Activity - Show the lines of the material that contain the word "agent".

START Dataset content

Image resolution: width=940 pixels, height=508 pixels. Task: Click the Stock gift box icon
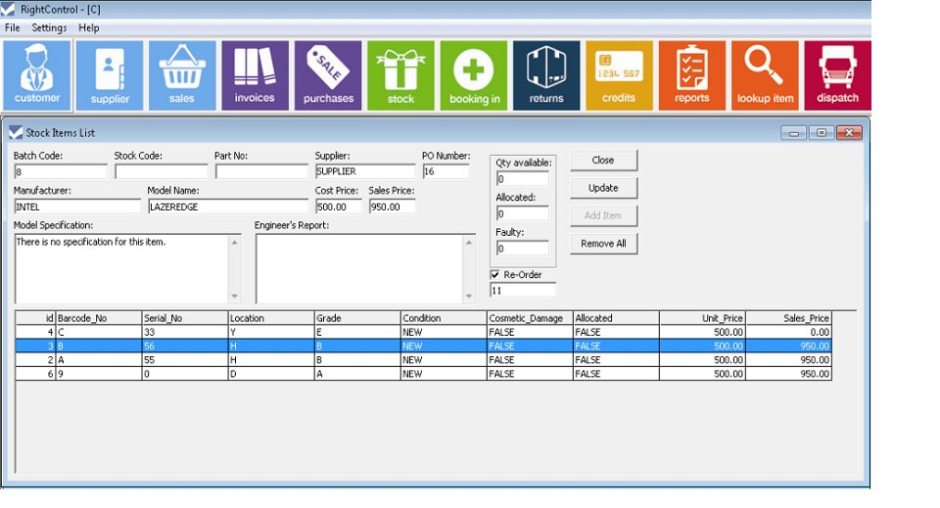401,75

END Dataset content
START Dataset content

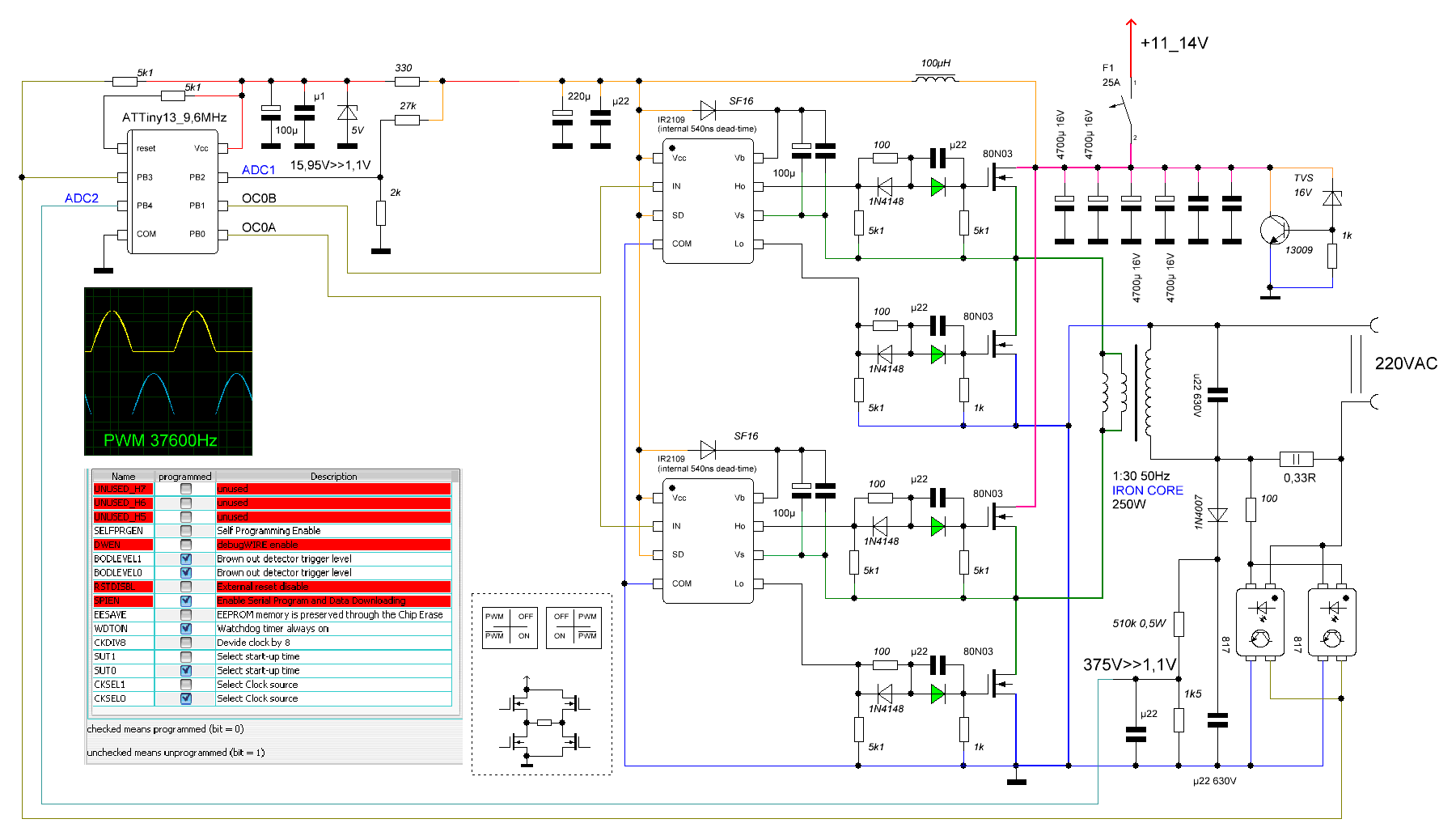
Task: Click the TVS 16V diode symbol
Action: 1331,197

END Dataset content
START Dataset content

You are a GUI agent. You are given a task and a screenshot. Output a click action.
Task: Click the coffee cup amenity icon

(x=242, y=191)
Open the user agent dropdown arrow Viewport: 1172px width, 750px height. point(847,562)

END Dataset content

Written response -
You are a GUI agent. You are given a task and a screenshot. Output a click action.
Open the user agent dropdown arrow Viewport: 1172px width, 750px height. point(847,562)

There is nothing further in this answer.